[Extracted text]:
- Education: National Institute of Applied Sciences
- Occupation: Research engineer

= Maryline Hélard =

French wireless network research engineer

Maryline Hélard (born 1958) is a French research engineer specializing in wireless networks. Her research interests include wired and wireless communications and multiple-input multiple-output (MIMO) techniques.

== Life and work ==
Maryline Hélard (also known as Maryline Le Guyader) received her engineering degree (1981) and her Ph.D. degree (1984) from the National Institute of Applied Sciences (INSA) (now called Supélec) in Rennes, France, as well as her post-doc habilitation degree in 2004.

Hélard worked for France Telecom (1985–2007), now known as Orange Labs Networks, in Châtillon, France, as a research engineer. In 2007 she returned to INSA Rennes as a full professor and led the IETR (Institut d’Electronique et de Télécommunications de Rennes) Department, located on the Rennes campus of CentraleSupélec. Presently, she is a full professor at INSA Rennes in the Communication Systems and Networks department.

Her PhD students have included the engineer Dinh Thuy Phan Huy (2015).

[Short exercise]:
Using the Maryline Hélard text, answer these:
(a) In what year did she receive her Ph.D. degree?
(b) Which company did she work for from 1985 to 2007?
(c) In what year did she return to INSA Rennes as a full professor?
The data that follows has no connection to the Maryline Hélard text.

[Available data]:
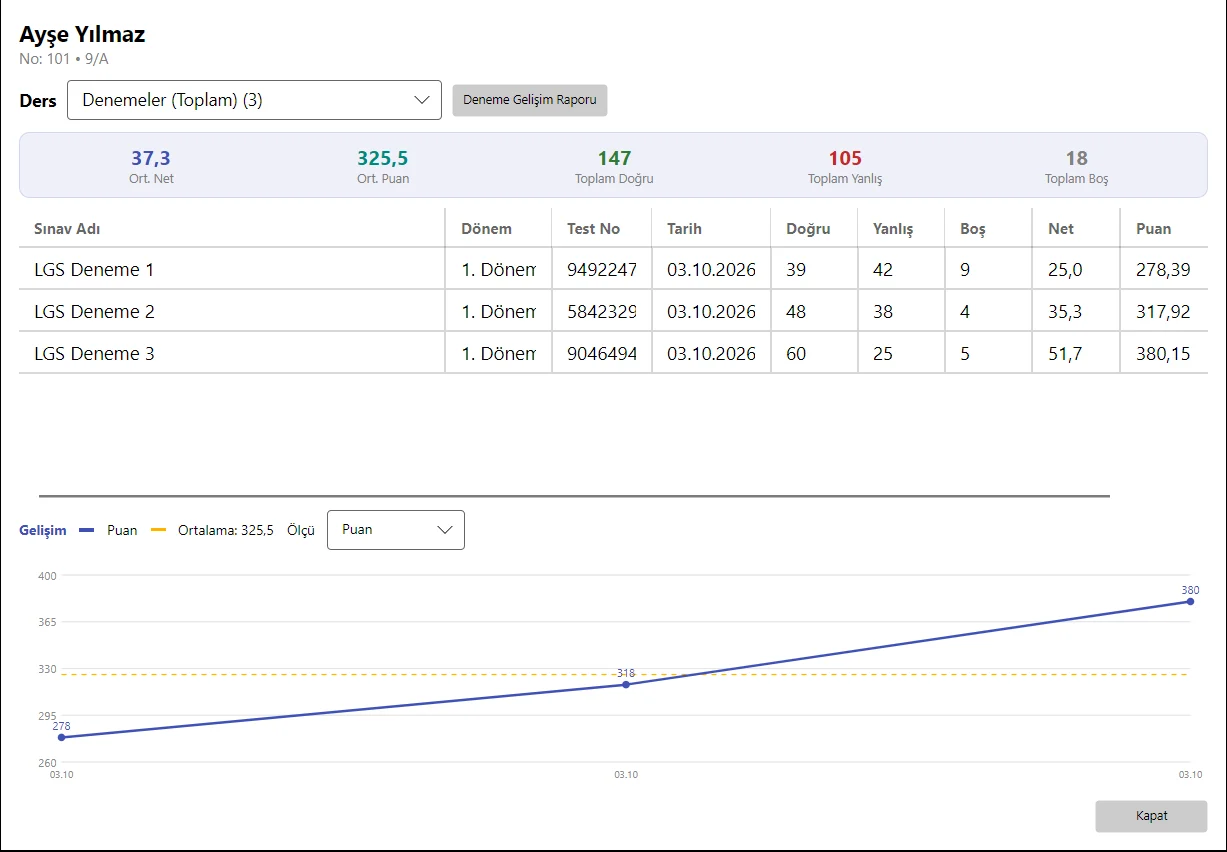Click the chart data point labeled 278
The height and width of the screenshot is (852, 1227).
click(61, 737)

[The solution]:
(a) 1984
(b) France Telecom
(c) 2007